_Assignment_
Starting at the line below holding "TPAK MAGNETIC METER HANGING KIT (200, 1473)" and stopping at the line holding "Featured (528, 531)", print every line exactly, both ends included, and leave the rest out.

(Collected data)
Content starts
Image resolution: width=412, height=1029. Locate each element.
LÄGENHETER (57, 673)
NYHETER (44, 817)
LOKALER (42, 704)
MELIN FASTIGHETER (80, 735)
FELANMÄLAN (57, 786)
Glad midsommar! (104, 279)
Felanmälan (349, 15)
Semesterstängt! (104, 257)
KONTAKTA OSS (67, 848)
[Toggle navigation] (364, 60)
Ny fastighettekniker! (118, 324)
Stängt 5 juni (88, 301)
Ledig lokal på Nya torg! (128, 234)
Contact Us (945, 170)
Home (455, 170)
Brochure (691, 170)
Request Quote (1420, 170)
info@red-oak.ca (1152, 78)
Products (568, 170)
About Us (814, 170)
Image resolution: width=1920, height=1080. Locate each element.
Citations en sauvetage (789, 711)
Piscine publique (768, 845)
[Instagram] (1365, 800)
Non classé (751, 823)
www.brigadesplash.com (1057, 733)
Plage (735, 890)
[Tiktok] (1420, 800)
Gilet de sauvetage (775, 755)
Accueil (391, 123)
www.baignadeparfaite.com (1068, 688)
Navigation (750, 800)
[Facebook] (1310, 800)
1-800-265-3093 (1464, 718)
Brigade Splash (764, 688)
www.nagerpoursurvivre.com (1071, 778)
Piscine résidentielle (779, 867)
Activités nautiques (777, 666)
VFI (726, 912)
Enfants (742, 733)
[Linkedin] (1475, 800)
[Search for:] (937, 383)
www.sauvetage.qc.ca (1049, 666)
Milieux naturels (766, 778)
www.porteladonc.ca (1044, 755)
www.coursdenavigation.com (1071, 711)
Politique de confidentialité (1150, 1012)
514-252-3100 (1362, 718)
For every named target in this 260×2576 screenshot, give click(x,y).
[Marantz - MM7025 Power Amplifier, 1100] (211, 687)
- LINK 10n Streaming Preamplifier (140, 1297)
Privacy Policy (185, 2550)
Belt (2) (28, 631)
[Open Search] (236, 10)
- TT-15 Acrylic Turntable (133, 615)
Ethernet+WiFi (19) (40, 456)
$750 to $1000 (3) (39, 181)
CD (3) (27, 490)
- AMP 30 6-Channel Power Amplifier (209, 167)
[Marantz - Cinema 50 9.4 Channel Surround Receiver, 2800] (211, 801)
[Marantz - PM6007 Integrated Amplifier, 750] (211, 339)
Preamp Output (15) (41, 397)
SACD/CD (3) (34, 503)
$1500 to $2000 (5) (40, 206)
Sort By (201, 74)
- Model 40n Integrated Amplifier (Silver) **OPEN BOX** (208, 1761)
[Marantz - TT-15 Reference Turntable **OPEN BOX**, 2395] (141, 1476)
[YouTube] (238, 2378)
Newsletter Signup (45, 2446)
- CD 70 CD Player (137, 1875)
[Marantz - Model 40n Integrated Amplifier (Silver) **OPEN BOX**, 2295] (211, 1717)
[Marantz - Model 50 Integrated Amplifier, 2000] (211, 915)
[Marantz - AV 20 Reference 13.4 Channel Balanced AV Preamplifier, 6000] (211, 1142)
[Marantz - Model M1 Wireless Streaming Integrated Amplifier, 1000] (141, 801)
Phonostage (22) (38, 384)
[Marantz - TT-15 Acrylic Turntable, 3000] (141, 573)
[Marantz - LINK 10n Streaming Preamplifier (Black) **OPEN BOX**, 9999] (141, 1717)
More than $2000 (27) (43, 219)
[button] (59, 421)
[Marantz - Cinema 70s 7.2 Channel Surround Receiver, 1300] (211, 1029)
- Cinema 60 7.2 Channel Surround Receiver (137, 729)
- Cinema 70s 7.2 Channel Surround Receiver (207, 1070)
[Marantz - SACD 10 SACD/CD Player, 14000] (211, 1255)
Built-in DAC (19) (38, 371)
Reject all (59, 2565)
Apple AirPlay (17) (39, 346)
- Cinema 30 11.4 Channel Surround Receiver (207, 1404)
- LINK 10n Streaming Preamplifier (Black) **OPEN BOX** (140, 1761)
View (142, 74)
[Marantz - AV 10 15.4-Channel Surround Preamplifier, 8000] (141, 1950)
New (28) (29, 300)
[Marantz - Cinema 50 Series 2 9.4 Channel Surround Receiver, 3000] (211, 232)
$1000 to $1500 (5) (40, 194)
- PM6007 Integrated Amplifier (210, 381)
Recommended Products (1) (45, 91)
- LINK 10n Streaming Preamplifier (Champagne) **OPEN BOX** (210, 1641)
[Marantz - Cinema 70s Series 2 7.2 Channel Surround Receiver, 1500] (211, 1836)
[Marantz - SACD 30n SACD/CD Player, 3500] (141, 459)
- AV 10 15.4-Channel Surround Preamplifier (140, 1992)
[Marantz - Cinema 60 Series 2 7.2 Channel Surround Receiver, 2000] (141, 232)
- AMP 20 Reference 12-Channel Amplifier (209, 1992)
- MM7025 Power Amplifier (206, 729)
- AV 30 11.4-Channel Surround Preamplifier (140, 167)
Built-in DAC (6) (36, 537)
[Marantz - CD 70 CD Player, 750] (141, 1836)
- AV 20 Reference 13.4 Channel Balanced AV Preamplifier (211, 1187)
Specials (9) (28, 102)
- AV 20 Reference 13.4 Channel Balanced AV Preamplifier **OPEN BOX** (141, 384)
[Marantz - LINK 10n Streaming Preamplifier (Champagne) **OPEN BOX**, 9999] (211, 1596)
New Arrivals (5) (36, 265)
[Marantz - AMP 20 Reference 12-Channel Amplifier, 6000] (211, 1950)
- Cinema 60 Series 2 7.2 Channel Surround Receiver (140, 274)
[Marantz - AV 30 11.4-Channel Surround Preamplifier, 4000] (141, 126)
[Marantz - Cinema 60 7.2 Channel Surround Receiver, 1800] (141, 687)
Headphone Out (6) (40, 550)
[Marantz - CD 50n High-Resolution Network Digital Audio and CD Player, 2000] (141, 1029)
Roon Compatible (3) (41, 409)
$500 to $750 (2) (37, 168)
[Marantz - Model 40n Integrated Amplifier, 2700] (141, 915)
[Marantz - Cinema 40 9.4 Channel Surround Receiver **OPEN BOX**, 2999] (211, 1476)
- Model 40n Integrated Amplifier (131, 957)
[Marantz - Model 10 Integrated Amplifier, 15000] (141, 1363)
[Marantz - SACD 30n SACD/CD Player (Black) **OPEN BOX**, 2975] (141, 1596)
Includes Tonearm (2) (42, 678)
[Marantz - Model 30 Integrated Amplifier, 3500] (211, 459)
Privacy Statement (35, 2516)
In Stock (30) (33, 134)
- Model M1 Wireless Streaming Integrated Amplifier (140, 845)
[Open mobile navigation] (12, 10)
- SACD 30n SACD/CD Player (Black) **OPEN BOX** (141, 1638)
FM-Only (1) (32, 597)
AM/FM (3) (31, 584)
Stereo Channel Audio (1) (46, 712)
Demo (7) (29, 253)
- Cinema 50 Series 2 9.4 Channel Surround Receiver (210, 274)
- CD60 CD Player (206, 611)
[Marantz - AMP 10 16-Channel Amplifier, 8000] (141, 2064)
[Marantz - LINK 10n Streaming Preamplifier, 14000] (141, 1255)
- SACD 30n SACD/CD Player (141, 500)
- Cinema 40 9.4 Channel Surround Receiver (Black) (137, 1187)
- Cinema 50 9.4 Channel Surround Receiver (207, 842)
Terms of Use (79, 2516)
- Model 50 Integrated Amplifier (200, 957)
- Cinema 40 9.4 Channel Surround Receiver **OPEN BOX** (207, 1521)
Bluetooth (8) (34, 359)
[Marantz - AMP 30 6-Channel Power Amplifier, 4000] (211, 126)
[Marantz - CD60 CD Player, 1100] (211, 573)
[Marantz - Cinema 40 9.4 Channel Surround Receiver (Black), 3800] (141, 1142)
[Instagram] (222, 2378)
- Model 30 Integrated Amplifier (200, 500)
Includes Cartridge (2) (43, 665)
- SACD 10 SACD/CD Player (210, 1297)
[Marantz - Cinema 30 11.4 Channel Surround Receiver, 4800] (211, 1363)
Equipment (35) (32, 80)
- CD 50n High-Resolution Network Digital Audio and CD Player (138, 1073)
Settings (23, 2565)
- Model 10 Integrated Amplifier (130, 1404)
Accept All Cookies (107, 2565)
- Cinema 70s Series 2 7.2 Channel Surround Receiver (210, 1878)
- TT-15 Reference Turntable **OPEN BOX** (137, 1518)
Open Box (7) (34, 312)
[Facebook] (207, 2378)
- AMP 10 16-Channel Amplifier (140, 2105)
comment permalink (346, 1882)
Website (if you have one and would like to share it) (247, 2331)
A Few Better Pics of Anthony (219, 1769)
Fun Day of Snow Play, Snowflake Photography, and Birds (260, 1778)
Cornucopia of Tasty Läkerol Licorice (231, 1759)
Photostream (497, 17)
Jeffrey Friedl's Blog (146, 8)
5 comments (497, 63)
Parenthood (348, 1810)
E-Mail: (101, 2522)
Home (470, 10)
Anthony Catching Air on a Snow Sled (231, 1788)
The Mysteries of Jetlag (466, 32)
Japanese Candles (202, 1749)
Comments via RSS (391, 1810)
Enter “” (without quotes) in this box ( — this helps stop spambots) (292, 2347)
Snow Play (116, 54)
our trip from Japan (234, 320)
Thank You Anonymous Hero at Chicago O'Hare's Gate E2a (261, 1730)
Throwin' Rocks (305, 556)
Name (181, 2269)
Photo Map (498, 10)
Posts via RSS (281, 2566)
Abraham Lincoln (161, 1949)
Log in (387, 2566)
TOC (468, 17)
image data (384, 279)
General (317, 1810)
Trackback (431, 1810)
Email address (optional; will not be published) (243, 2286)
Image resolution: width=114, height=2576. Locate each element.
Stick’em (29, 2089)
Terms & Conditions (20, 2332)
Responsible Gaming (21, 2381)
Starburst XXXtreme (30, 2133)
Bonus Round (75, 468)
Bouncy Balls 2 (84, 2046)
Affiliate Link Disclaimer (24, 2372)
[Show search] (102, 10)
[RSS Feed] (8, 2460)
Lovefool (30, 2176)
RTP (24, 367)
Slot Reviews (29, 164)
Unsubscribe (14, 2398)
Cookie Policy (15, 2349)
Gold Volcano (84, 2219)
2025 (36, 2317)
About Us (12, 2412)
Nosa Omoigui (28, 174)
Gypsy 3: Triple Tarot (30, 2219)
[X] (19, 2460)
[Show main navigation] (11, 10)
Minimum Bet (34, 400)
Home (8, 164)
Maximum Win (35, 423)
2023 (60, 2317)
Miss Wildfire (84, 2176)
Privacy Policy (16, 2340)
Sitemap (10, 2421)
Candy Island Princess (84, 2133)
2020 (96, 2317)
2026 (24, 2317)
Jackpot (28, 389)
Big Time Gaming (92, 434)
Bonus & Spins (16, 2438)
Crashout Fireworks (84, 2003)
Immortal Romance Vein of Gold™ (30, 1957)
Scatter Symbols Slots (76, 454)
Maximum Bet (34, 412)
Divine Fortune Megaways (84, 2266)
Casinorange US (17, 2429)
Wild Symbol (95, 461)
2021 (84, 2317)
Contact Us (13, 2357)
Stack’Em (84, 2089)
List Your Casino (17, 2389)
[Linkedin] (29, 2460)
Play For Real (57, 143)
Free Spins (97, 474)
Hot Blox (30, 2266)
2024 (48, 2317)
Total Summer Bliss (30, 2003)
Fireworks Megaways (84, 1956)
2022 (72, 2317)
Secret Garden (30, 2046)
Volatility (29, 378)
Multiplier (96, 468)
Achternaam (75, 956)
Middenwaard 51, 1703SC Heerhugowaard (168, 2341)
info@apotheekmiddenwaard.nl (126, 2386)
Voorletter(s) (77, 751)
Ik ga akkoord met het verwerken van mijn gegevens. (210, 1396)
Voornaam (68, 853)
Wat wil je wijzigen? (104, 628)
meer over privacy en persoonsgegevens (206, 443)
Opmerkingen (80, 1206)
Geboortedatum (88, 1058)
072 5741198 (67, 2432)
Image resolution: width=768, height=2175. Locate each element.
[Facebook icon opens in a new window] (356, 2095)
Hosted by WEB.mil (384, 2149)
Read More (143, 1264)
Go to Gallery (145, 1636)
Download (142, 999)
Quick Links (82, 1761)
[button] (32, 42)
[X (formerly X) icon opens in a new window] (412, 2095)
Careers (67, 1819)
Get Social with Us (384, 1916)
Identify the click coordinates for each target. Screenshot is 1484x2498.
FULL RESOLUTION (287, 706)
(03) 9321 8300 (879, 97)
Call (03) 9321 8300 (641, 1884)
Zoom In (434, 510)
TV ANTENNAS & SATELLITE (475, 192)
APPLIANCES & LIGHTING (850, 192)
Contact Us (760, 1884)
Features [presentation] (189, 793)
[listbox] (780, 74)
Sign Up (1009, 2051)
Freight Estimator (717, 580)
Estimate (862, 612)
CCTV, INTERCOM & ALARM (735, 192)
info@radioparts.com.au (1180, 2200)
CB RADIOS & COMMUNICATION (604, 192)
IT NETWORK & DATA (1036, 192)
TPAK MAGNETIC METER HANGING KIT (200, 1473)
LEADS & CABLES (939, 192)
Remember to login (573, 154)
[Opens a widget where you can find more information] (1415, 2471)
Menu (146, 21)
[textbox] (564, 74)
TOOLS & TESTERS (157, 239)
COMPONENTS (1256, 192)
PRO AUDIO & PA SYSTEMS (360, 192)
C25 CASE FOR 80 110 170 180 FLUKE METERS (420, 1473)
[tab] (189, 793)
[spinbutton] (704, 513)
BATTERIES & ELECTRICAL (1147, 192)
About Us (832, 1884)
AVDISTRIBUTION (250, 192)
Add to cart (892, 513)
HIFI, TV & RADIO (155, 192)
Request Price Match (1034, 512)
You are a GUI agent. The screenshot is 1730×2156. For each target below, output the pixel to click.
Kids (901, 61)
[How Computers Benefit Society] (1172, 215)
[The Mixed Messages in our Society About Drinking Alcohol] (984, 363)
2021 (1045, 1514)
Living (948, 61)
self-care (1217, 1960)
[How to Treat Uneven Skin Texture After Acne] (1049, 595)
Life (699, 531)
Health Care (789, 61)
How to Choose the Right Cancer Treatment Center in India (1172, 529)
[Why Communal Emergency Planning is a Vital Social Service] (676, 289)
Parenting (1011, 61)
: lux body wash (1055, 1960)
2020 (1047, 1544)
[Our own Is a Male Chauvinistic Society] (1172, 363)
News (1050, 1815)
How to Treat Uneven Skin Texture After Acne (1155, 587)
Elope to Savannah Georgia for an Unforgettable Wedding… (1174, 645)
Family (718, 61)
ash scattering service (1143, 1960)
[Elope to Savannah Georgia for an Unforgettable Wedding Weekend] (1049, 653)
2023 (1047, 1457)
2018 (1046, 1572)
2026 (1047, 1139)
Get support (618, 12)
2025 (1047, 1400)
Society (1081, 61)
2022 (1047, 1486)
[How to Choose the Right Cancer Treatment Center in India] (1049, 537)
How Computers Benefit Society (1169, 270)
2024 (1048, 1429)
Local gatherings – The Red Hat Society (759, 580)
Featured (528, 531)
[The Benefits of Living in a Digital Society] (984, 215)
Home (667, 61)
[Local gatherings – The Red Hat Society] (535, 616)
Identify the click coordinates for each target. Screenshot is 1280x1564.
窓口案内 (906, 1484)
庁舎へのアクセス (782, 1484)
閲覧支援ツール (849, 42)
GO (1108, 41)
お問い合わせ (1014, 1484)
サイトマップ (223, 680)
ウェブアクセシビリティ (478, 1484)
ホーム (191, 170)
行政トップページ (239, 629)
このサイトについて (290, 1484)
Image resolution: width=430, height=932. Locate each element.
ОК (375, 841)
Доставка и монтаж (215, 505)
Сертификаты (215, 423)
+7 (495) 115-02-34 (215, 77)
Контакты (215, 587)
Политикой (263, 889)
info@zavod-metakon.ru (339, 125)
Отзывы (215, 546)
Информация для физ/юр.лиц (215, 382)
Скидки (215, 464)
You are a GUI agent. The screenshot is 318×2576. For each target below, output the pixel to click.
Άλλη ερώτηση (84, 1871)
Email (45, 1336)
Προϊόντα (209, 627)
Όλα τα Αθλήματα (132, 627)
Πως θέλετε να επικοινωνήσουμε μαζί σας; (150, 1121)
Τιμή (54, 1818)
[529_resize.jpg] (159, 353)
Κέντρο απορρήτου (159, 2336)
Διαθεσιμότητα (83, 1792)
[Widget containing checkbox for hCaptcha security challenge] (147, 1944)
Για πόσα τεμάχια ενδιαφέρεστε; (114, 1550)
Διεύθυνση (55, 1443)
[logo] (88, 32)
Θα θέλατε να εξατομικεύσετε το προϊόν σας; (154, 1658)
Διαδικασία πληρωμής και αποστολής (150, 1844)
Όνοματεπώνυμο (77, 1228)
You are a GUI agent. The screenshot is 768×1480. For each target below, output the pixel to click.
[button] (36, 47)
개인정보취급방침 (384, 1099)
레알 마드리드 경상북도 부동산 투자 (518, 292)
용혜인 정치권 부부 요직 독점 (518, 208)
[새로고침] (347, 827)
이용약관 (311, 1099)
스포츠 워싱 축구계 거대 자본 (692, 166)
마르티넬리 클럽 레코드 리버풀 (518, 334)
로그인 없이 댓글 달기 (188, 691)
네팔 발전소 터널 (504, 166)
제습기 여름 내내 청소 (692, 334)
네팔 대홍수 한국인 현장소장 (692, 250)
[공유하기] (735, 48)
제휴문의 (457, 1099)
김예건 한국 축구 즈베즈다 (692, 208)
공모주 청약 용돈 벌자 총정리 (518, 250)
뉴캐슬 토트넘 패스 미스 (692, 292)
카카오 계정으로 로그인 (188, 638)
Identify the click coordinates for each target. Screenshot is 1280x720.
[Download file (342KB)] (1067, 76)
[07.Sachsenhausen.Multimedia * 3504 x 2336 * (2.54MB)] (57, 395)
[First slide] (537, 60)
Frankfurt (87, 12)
Content ends
_Solved problem_
TPAK MAGNETIC METER HANGING KIT (200, 1473)
LEADS & CABLES (939, 192)
Remember to login (573, 154)
[Opens a widget where you can find more information] (1415, 2471)
Menu (146, 21)
[textbox] (564, 74)
TOOLS & TESTERS (157, 239)
COMPONENTS (1256, 192)
PRO AUDIO & PA SYSTEMS (360, 192)
C25 CASE FOR 80 110 170 180 FLUKE METERS (420, 1473)
[tab] (189, 793)
[spinbutton] (704, 513)
BATTERIES & ELECTRICAL (1147, 192)
About Us (832, 1884)
AVDISTRIBUTION (250, 192)
Add to cart (892, 513)
HIFI, TV & RADIO (155, 192)
Request Price Match (1034, 512)
You are a GUI agent. The screenshot is 1730×2156. For each target below, output the pixel to click.
Kids (901, 61)
[How Computers Benefit Society] (1172, 215)
[The Mixed Messages in our Society About Drinking Alcohol] (984, 363)
2021 (1045, 1514)
Living (948, 61)
self-care (1217, 1960)
[How to Treat Uneven Skin Texture After Acne] (1049, 595)
Life (699, 531)
Health Care (789, 61)
How to Choose the Right Cancer Treatment Center in India (1172, 529)
[Why Communal Emergency Planning is a Vital Social Service] (676, 289)
Parenting (1011, 61)
: lux body wash (1055, 1960)
2020 (1047, 1544)
[Our own Is a Male Chauvinistic Society] (1172, 363)
News (1050, 1815)
How to Treat Uneven Skin Texture After Acne (1155, 587)
Elope to Savannah Georgia for an Unforgettable Wedding… (1174, 645)
Family (718, 61)
ash scattering service (1143, 1960)
[Elope to Savannah Georgia for an Unforgettable Wedding Weekend] (1049, 653)
2023 (1047, 1457)
2018 (1046, 1572)
2026 (1047, 1139)
Get support (618, 12)
2025 (1047, 1400)
Society (1081, 61)
2022 (1047, 1486)
[How to Choose the Right Cancer Treatment Center in India] (1049, 537)
How Computers Benefit Society (1169, 270)
2024 (1048, 1429)
Local gatherings – The Red Hat Society (759, 580)
Featured (528, 531)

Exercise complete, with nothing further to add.